Townsite Solar’s project encompasses 1,032 acres of land just west and south of the Boulder City Municipal Airport. The cemetery was found at the southern perimeter fence line of the project.

“The developer of the Townsite Solar project … placed an ad on page 6 of the Boulder City Review asking the public to relocate pet graves found about a mile east of U.S. (Highway) 95, near where they plan to place a perimeter fence for the project,” said Boulder City Communications Manager Lisa LaPlante. “This location is not the pet cemetery located near Highway 95 in the Boulder City Conservation Easement that was established by Emory Lockette. That pet cemetery is located 1.4 miles south of the Townsite Solar project.”

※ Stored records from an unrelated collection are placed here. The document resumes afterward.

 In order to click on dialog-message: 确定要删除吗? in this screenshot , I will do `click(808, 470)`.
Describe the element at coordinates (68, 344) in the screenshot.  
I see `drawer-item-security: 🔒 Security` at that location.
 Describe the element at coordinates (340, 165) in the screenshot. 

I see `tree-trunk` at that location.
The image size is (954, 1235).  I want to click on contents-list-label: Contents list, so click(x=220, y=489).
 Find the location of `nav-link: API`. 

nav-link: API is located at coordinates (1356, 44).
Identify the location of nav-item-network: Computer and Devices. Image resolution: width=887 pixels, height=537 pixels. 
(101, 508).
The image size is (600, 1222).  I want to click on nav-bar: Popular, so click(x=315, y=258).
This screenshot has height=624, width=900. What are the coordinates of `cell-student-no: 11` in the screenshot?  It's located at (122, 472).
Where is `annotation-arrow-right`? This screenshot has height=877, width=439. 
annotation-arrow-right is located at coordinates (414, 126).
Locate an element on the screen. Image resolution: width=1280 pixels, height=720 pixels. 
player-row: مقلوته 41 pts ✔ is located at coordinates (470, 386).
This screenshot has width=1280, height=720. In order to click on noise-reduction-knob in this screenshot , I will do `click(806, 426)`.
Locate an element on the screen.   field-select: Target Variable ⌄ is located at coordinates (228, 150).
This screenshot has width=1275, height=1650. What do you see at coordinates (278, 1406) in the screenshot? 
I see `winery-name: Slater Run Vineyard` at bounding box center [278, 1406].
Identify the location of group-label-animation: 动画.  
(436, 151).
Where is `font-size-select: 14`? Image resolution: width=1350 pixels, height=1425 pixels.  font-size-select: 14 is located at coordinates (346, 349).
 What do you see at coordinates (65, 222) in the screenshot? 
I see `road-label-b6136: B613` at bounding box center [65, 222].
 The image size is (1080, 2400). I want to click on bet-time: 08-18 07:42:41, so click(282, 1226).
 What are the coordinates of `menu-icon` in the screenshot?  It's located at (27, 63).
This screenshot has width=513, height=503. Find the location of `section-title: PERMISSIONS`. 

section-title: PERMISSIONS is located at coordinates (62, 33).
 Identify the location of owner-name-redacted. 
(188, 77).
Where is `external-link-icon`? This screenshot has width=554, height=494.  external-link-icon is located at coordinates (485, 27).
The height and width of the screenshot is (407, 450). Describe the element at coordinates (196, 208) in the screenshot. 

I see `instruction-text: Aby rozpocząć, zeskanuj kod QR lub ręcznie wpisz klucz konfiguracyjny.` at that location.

Rosendin is asking people who buried animals in the area of the solar project to move the remains by Jan. 29 before they begin grading and installing the perimeter fence. The coordinates for the graves are 35.935167, -114.903667.

“This is a sensitive subject and we are trying to move forward in a thoughtful manner, weighing the concerns of the pet owners with the interests of the community-at-large,” wrote McManus. “With regard to the area the company referred to, I believe there are about ten markers over a fairly wide area. I have spoken briefly with Acting City Manager Michael Mays since the advertisement appeared but we have not come to a definite plan. The company invited the public to the location; the outcome of that is not yet known. I believe we will have a more definite approach well before the time the company indicated work would begin.”

The area of the Townsite Solar project has been under a lease option agreement since 2012. It was first leased to Korean Western Power Company, and three years later was transferred to Skylar Resources. About a year ago, Skylar partnered with Capital Dynamics for the project. Rosendin is the construction contractor.

In January 2019, the city approved extending the option agreement through 2022 for the project. Once the lease is exercised and assuming all acres are developed, the city will receive approximately $51.9 million in the first 30 years as well as an approximate $4 million savings in utility power purchases.